書評:「コンビニたそがれ堂〜奇跡の招待状〜」

短編だった前作から、今回は中編という程度の長さになった
コンビニたそがれ堂〜奇跡の招待状〜です。

前作はミルクチョコレートのような作品でした。なんとなくほっとする場面がある、優しさを感じるような。今回はそれに、少しの苦味が入り、ビターチョコレートになりました。

別れは絶対に避けられないものです。生命との出会いは、必ず生命との別れを持ちます。そこまでがどれほど長いかはわかりませんが、しかし、別れの時は必ず来るのです。

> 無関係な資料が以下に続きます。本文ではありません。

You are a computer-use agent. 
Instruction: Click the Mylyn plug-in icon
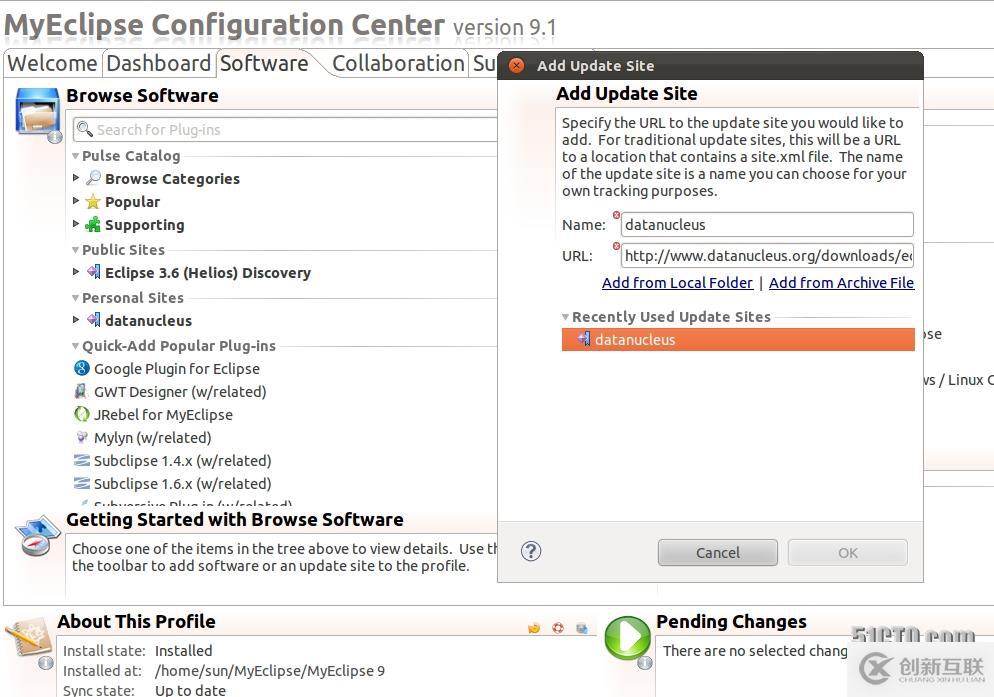pyautogui.click(x=82, y=437)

この作品、表には出ていませんが、テーマとして、別れの温かさを描いているのではないかと思います。
別れは辛くて寂しくて、凍えるようなものだけれども、そこには本来生命の温かさがあって、たとえ目の前で見えなくとも、泣いているうちにそれに気づくものなのだと思います。別れの時に流す涙は、その凍える状況への涙でもあるけれども、温かさを示す涙でもあるのだ、と思います。

私は今年22歳で、まだ親しい人との別れは、一度しか経験していません。でも、ついこの前に、数年ぶりに話した幼なじみの言葉は、ちょうどこの本を読んだ後だったこともあってか、心に刺さりました。
「数年後、同窓会したら、その時はもうこの世におらんやつもおるかもなぁ」

その人が自分にとって何をなし、何を教え、何を示してくれたかは、まだ会えるうちはわからないのだと思います。別れの時が来て、そのあとようやくわかる。その時、涙を流せる人間でありたい。その時、温かさを感じられる人間でありたい。4つの話の、とりわけ私が熱中したのは「人魚姫」「魔法の振り子」ですが…、それを読んで感じたことです。

この本のタイトルは、奇跡の招待状です。
その招待状の効果には、ハリーポッターの7巻に出てくる石とかぶるところがあります。
ありていに白状すれば、私はこの招待状は手に入れたくありません。

奇跡の招待状は、もしかすると鬼籍の招待状かも知れません。読んでみればわかりますが、そう感じさせるような展開があります。ハートウォーミングな結末になっていていいなと思いますが、もしも現実に奇跡の招待状があったら、少なくとも私にとっては、鬼籍の招待状に化けてしまうのではないかと思い、これをあたたまる結末に出来る登場人物は芯が強いと思いました。

人を信じられる人には、奇跡の招待状であると思いますし、作者もそんな人なのだろうと思います。
私はそれとは反対。裏切られたり辛い思いをして、人を心から信じられない。知り合いが言っていた言葉が染みます。「自分でやろうとしてしまうし、自分で片をつけてしまうし、周りから頼られるしだから、他に任せることができないんじゃないかな。」

読み終わって、つくづくいい作品だと思いました。
そして同時に思いました、私が自分をまかせられるような人、いつ見つかるんだろう、と。

ほろ苦さが残る、ビターチョコレート。最初に言ったことは、実際に読んでみればなるほどと頷いてもらえるのではないでしょうか。